Llegado el ‘Día D’ de nuestro primer examen oficial, como a eso de las 6 de la mañana, en el coche de Emilio —uno de los 3 ó 4 taxis que para entonces había en El Paso— y en compañía de Don Santiago, nuestro profesor, de grata recordación, nos fuimos todos al instituto de Santa Cruz de La Palma, capital de la isla de La Palma. Un viaje de casi dos horas por una carretera estrecha y, en gran parte de su trayecto, bordeada de acantilados que caen casi perpendiculares hasta el mar.

El ambiente de la sala del instituto donde tendría lugar el examen era tan formal que daba miedo. Además de los alumnos y sus profesores acompañantes —todos con traje y corbata— había numeroso público y, entre todos, la sala estaba abarrotada.

Al fondo, en un estrado elevado con respecto al área ocupada por alumnos y público, había sentados cuatro profesores de ceño adusto y con una expresión de autosuficiencia y poco altruismo que, simplemente, daban ganas de salir corriendo.

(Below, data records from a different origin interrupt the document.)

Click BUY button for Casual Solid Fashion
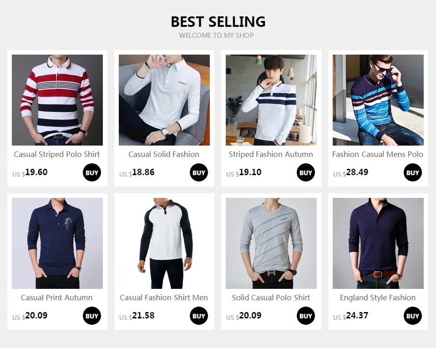The width and height of the screenshot is (436, 348). click(199, 172)
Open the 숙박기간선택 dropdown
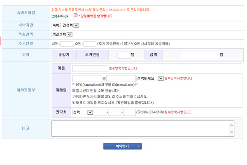Screen dimensions: 247x165 [x=65, y=26]
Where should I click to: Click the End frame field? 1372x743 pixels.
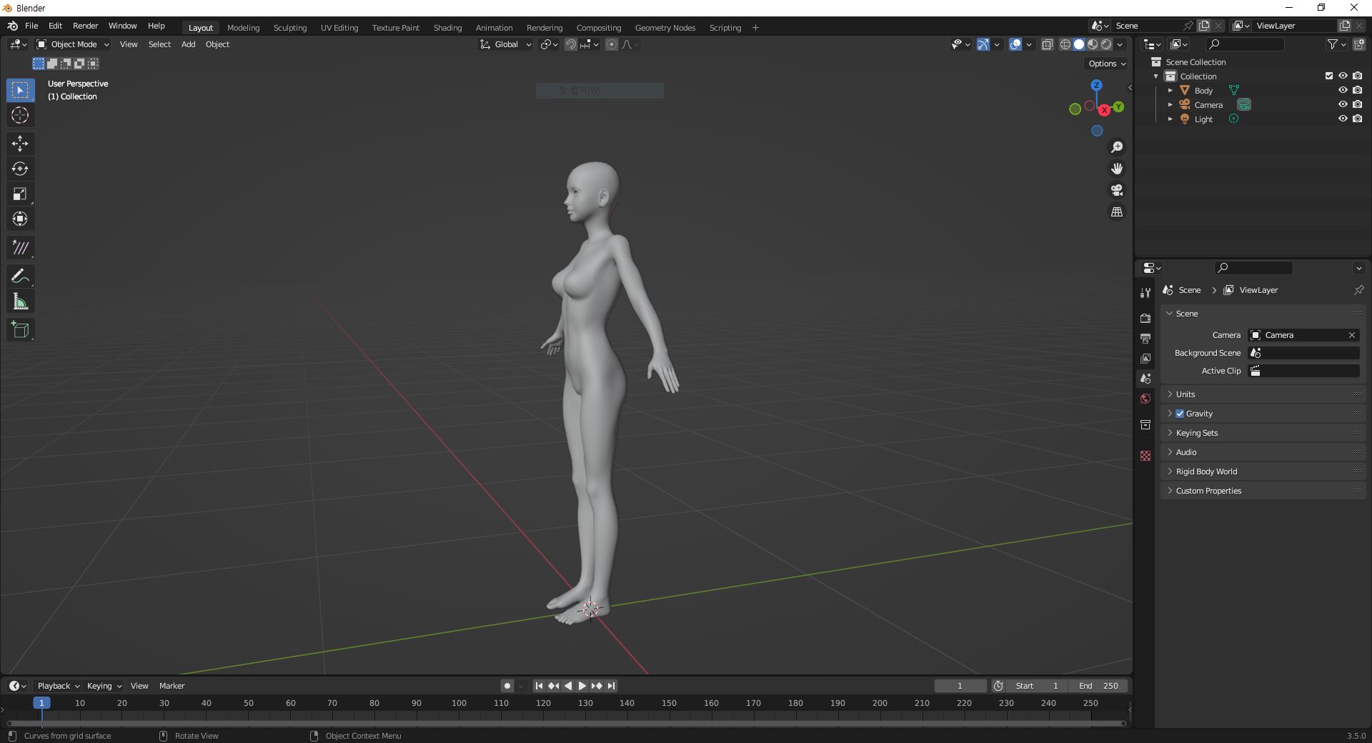1098,686
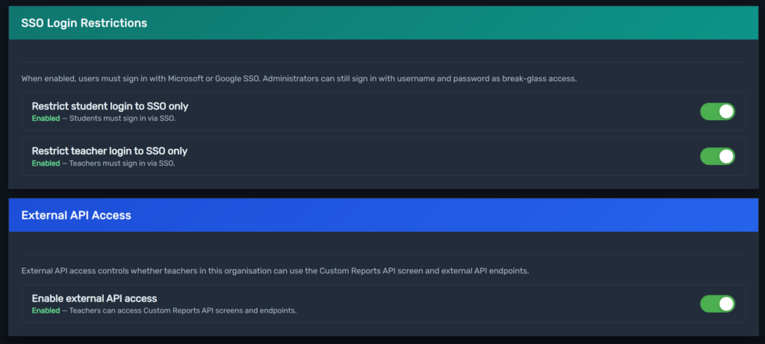Click green Enabled status under teacher login
The height and width of the screenshot is (344, 765).
[46, 163]
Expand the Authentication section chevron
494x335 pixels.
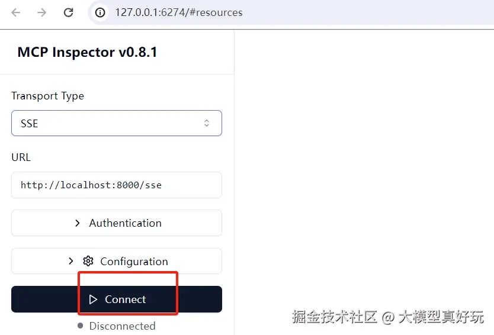click(x=78, y=223)
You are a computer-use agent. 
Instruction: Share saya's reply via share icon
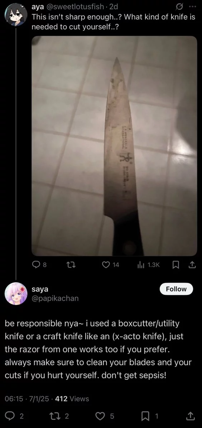(x=190, y=416)
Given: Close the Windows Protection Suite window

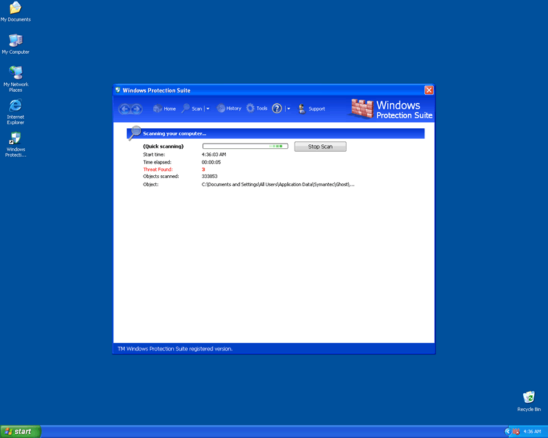Looking at the screenshot, I should (429, 90).
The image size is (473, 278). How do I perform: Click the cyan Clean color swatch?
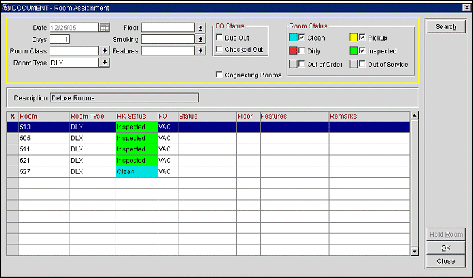point(293,38)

Por turnos, aquellos “terribles jueces” tomaban la palabra para y con aire de verdugo pronunciaban en voz alta el nombre de su próxima “víctima”. Ésta se levantaba de su asiento, subía al estrado, se sentaba ante el juez correspondiente y, en presencia de todos y con un nivel de voz que todos pudieran oír, contestaba, si podía, las preguntas que se le hicieran.

De pronto, el solemne silencio fue roto por la voz de uno de los jueces que dijo “Toribio María Mónico José Calero Pérez”. Silencio y quietud en la sala; nadie se movió de su asiento.

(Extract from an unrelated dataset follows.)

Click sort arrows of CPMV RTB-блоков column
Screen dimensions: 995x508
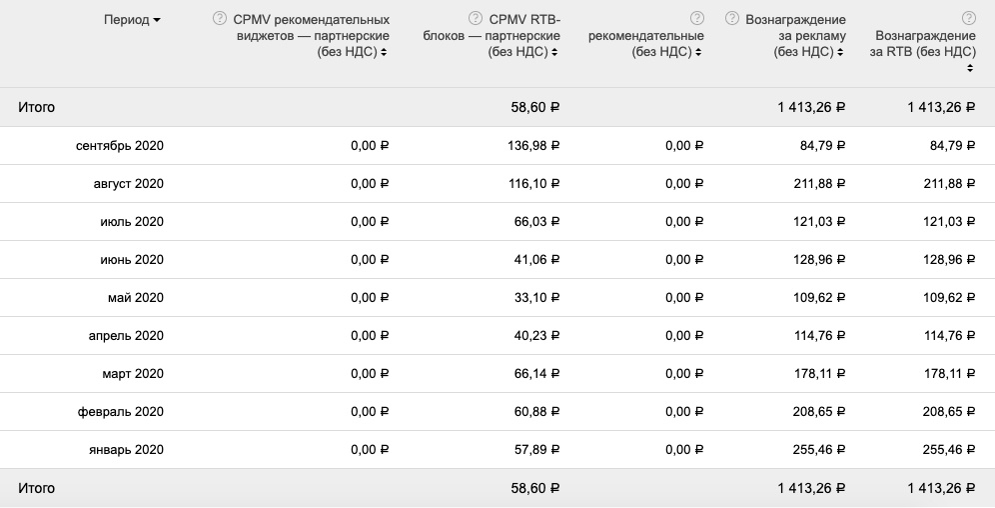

Molesto por tal “desaire”, el juez alzó un poco más su voz, enfatizó el acento de autoridad, y repitió: “Toribio María Mónico José Calero Pérez”. Silencio y quietud en la sala; nadie se movió de su asiento.

Considerando que ya aquello era una intolerable ofensa a su alta investidura, el alterado profesor no ya llamó sino que gritó esta vez, emulando las iras de Júpiter Tronante: “¡¡¡Toribio María Mónico José Calero Pérez!!!”. De inmediato, nuestro querido Don Santiago se alzó de su asiento y levantando su mano pidió permiso para intervenir. Aunque con evidente mala gana, “Júpiter Tronante” se lo concedió, y Don Santiago, serpenteando por entre las filas de las sillas que ocupábamos los estudiantes, se acercó a Toribio, uno de nuestro grupo que había permanecido muy callado como si la cosa no fuera con él, y tocándolo en el hombre le dijo, casi en un susurro, “¡Ése eres tú, Toribio!”.

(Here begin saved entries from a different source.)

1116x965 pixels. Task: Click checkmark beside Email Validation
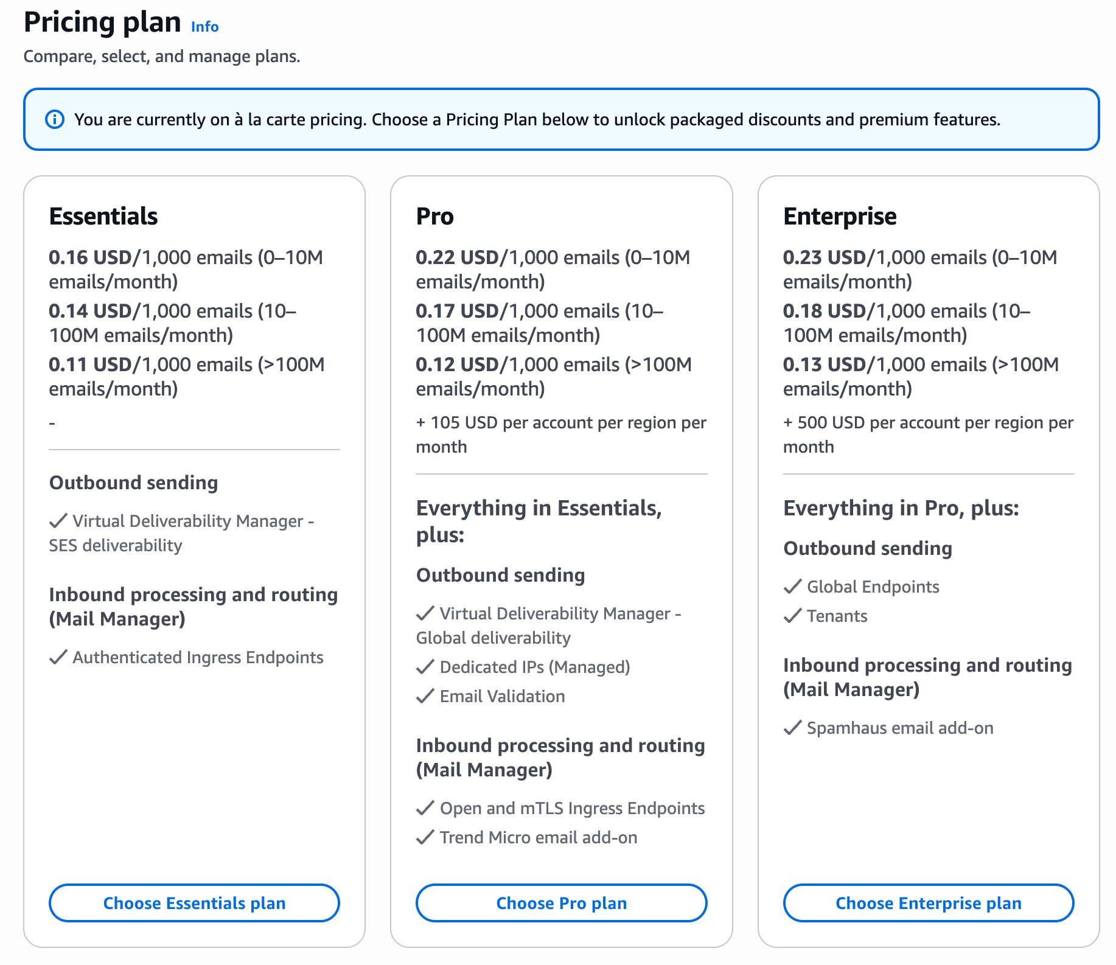[425, 696]
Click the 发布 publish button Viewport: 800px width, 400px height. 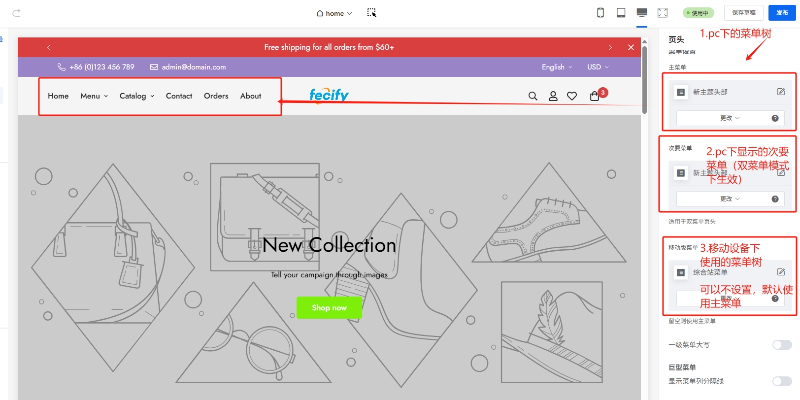pos(782,13)
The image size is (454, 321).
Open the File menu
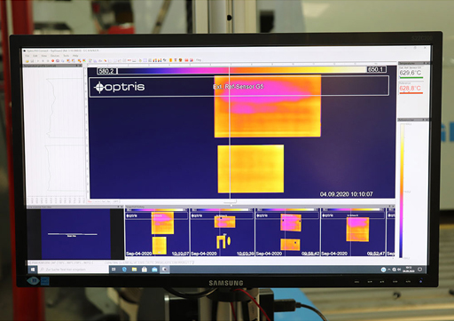coord(27,56)
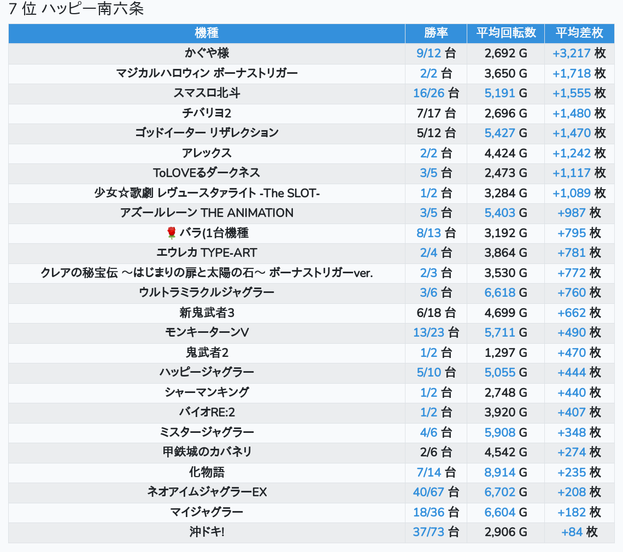Click the 平均差枚 column header
The height and width of the screenshot is (552, 623).
pos(579,33)
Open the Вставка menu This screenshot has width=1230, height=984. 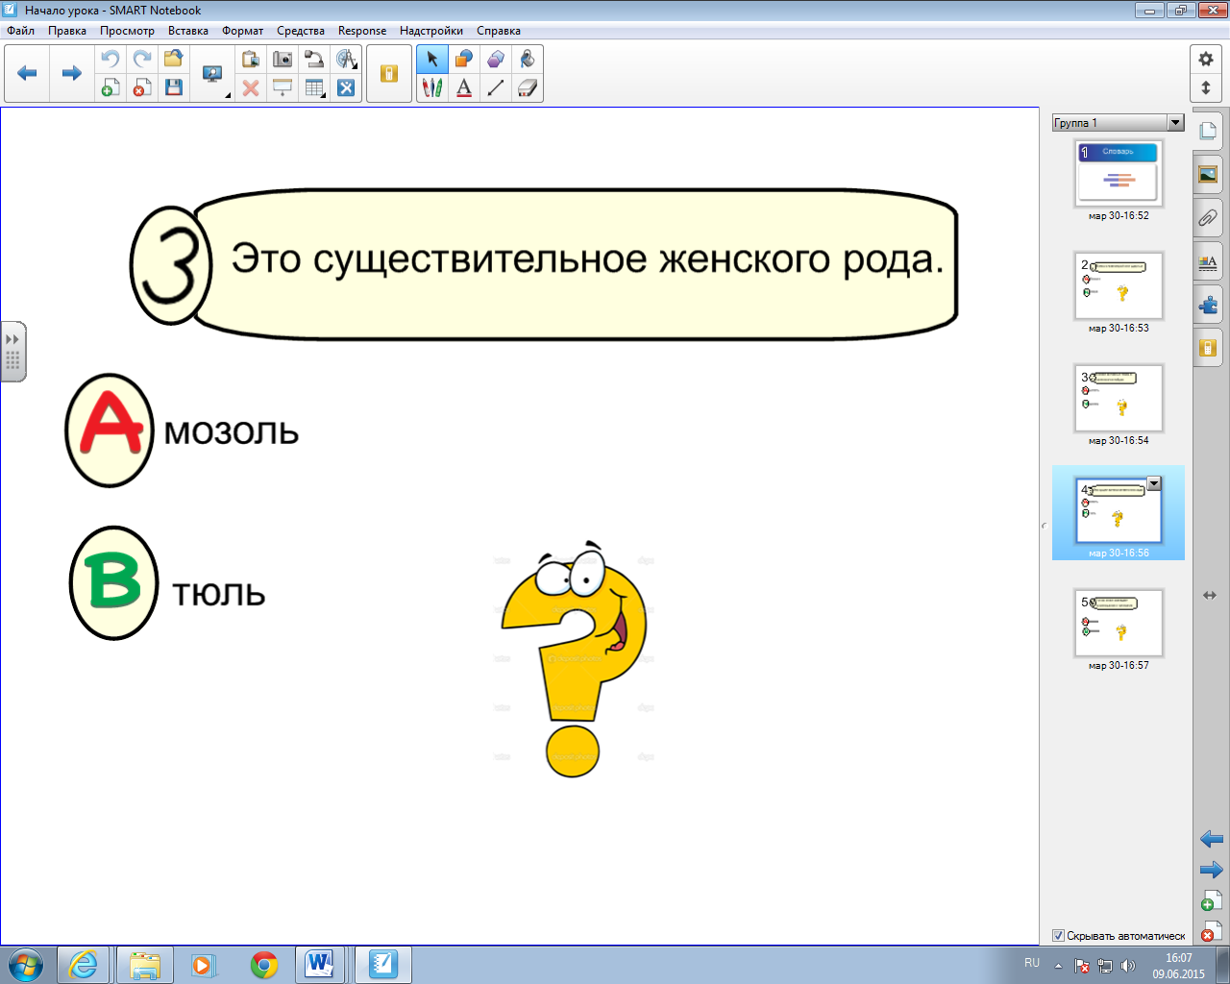click(187, 31)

Sobresaltado y con rostro enrojecido —tal vez por saber cuán bello regalo le habían hecho sus padres al bautizarlo—, Toribio se dirigió al calvario, y nunca mejor dicho porque ese día todos supimos cuál era su verdadero nombre, y a partir de entonces… ya pueden imaginarse lo que pasó.

Poco tiempo después, otro de los jueces llamó a Carlos Miguel Padrón Pérez. Tampoco se movió nadie, pero esta vez Don Santiago no permitió que hubiera más de un llamado desatendido, así que volvió a pedir permiso, serpenteó de nuevo por entre las sillas y, aprovechando que ya todos lo mirábamos curiosos por saber quién sería el agraciado, me apuntó con su dedo antes de llegar a mí y me hizo clara seña de que subiera al estrado. Y allá fui como cordero al matadero.

Recuerdo que fallé una sola pregunta: el nombre del río que pasa por Londres. Nunca jamás olvidé ese nombre,… y nunca más usé el tal Miguel hasta 1969.

Ese año, a poco de comenzar a trabajar en IBM de Venezuela, supe que en el medio informático que en Caracas atendía IBM había nada menos que cinco Carlos Padrón; yo venía a ser el sexto. Sintiendo la necesidad de diferenciarme de algún modo, y habida cuenta de que IBM era una compañía gringa y que los gringos tienen casi todos un middle name cuya inicial usan regularmente, opté por desenterrar el Miguel y colocar su ‘M’ inicial entre Carlos y Padrón, y así, a efectos “oficiales”, quedé desde entonces como Carlos M. Padrón,… aunque la mayor parte de quienes me conocen no sepan a qué nombre corresponde la ‘M’.

Sin embargo, sólo tres personas, que yo recuerde, me llaman Carlos Miguel, y cuando lo hacen me siento raro, como si la cosa no fuera conmigo. Dos de ellas, un hombre y una mujer, trabajaron conmigo en IBM, y la tercera fue un cliente IBM que atendí por algunos años. Todos los demás —familiares, paisanos, amigos, compañeros de trabajo, clientes, etc.— me han llamado y siguen llamándome por el nombre con el que sí me identifico: Carlos Padrón, a secas.